(Beginning of Data section)

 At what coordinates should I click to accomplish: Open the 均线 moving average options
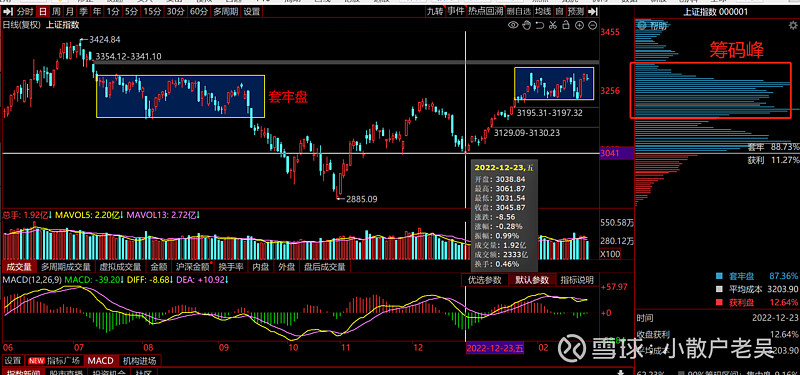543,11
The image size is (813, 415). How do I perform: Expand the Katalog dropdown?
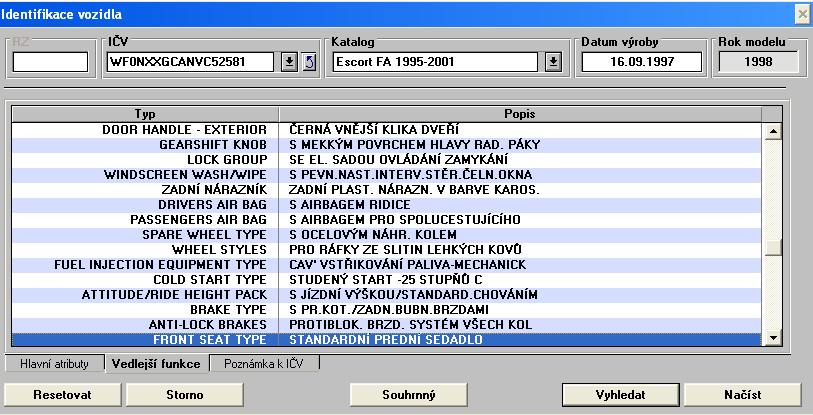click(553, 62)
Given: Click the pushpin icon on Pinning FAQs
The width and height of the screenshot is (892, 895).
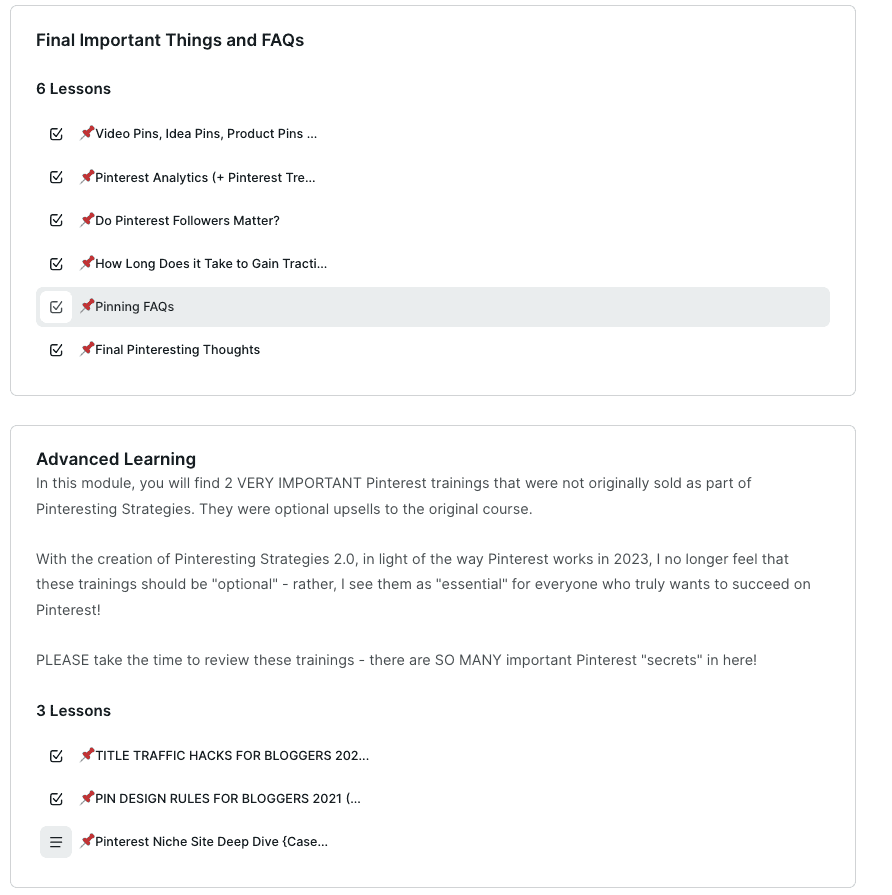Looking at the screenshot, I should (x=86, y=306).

(End of Data section)
(Beginning of Data section)

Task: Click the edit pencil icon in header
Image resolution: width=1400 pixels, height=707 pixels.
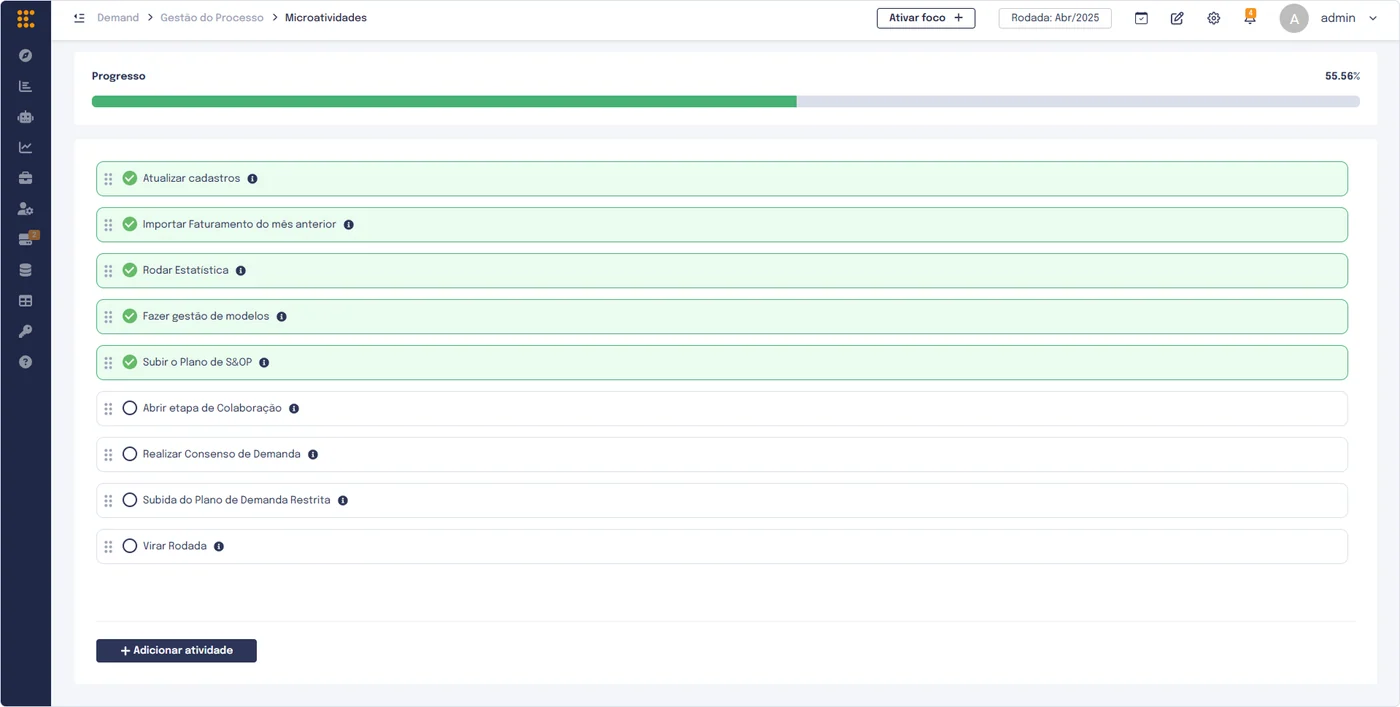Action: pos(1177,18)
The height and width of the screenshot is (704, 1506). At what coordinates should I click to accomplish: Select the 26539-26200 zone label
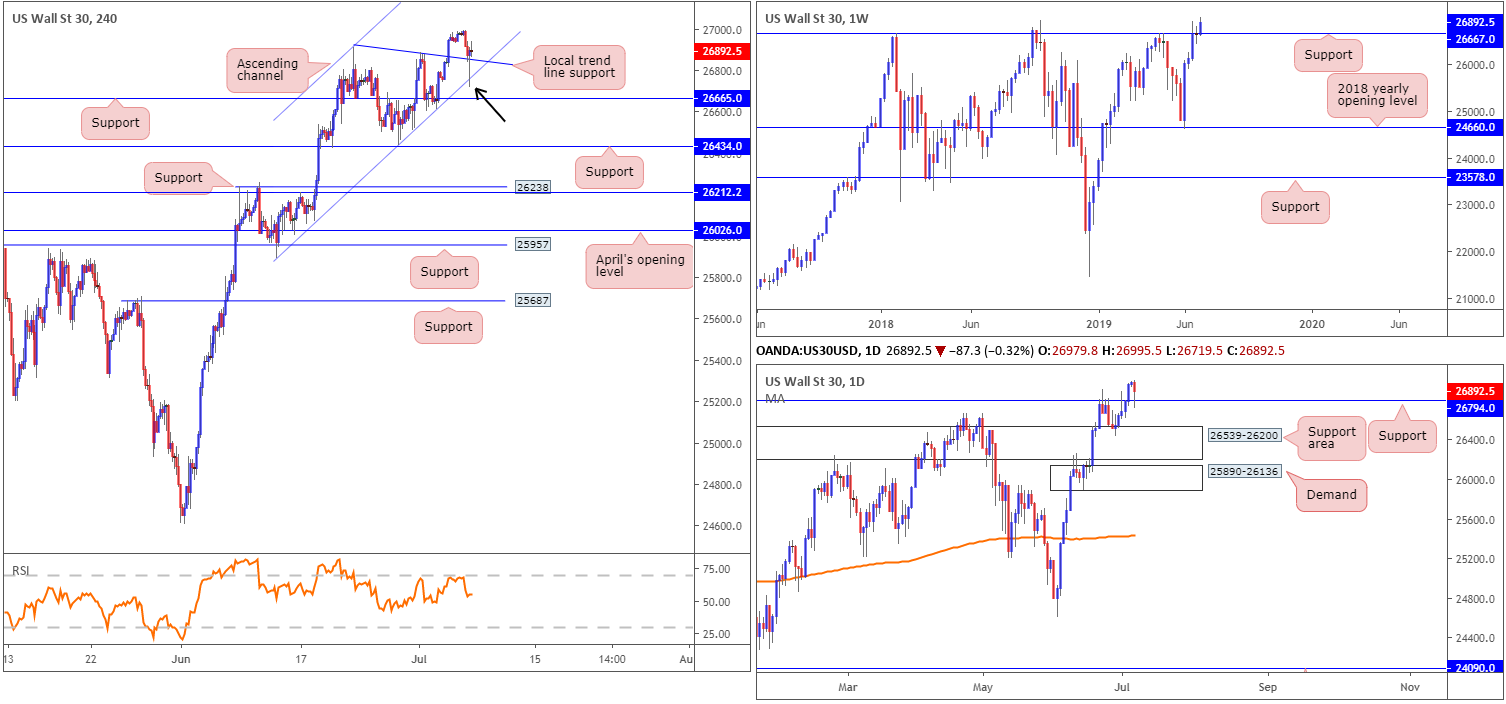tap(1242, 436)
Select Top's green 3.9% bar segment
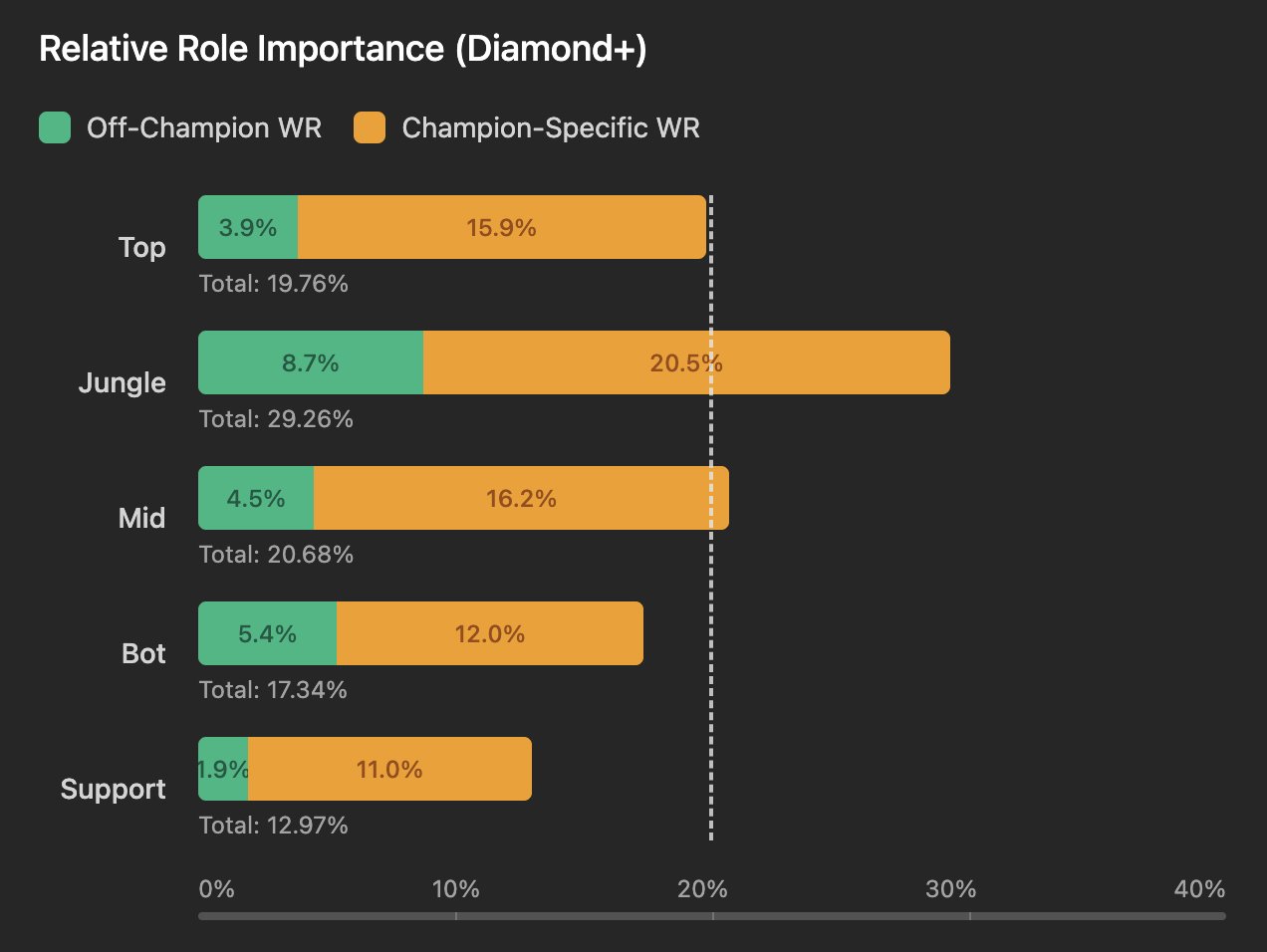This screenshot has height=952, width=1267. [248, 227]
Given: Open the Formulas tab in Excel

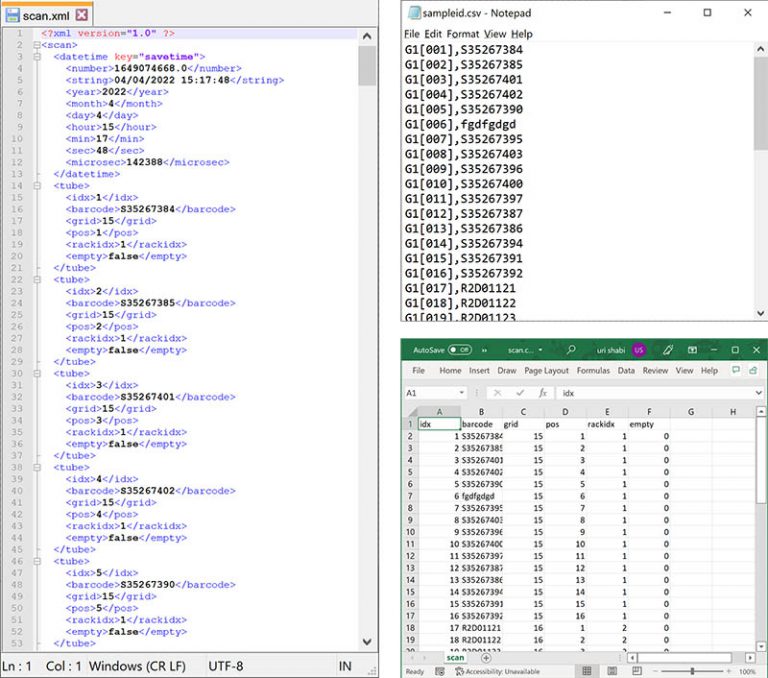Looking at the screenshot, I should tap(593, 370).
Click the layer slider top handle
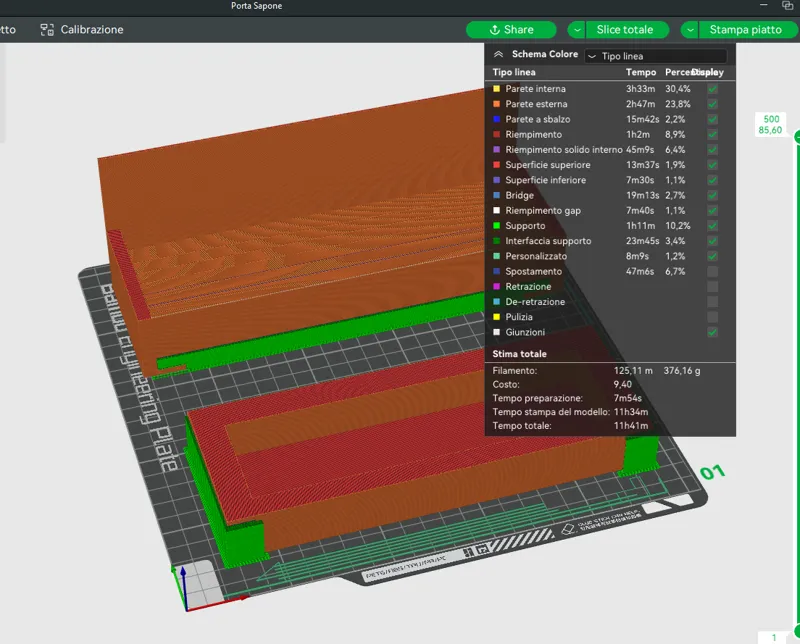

(End of Data section)
(Beginning of Data section)

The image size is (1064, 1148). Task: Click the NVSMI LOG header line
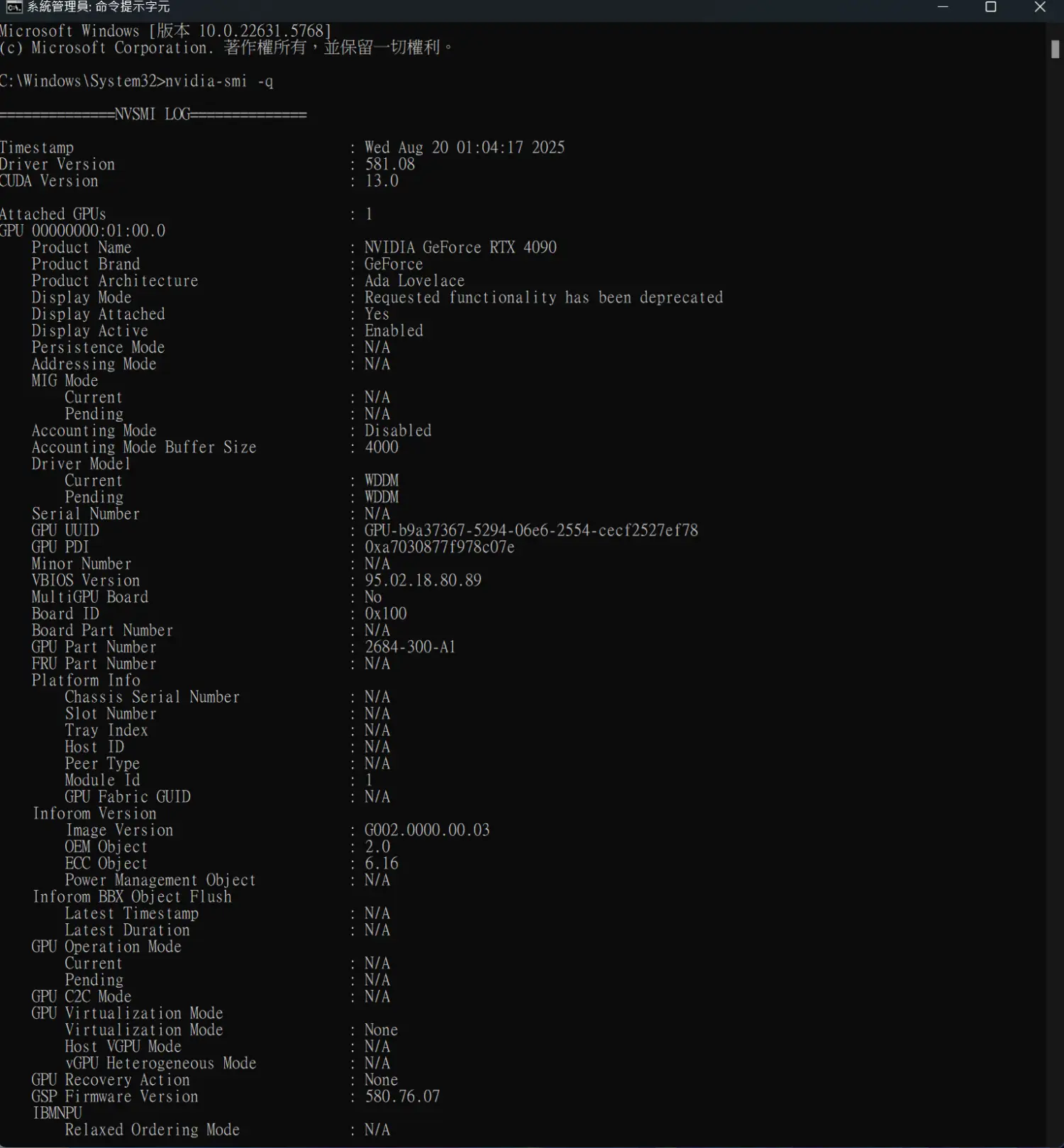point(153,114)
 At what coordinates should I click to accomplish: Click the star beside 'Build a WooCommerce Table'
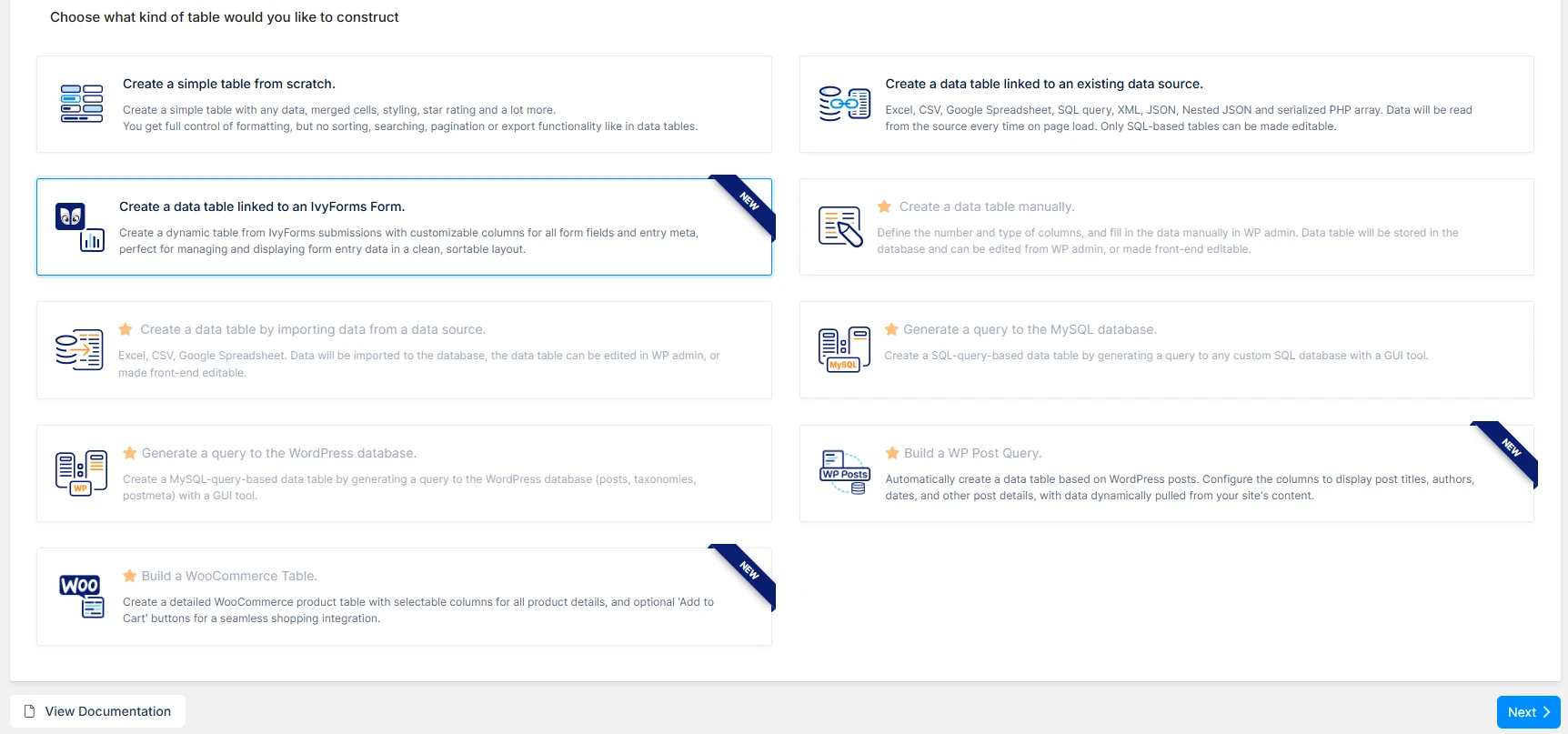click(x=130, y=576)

(End of Data section)

Your answer should be one number, the count of lines in the records that contain the string "icon".

▶ _Written response_: 2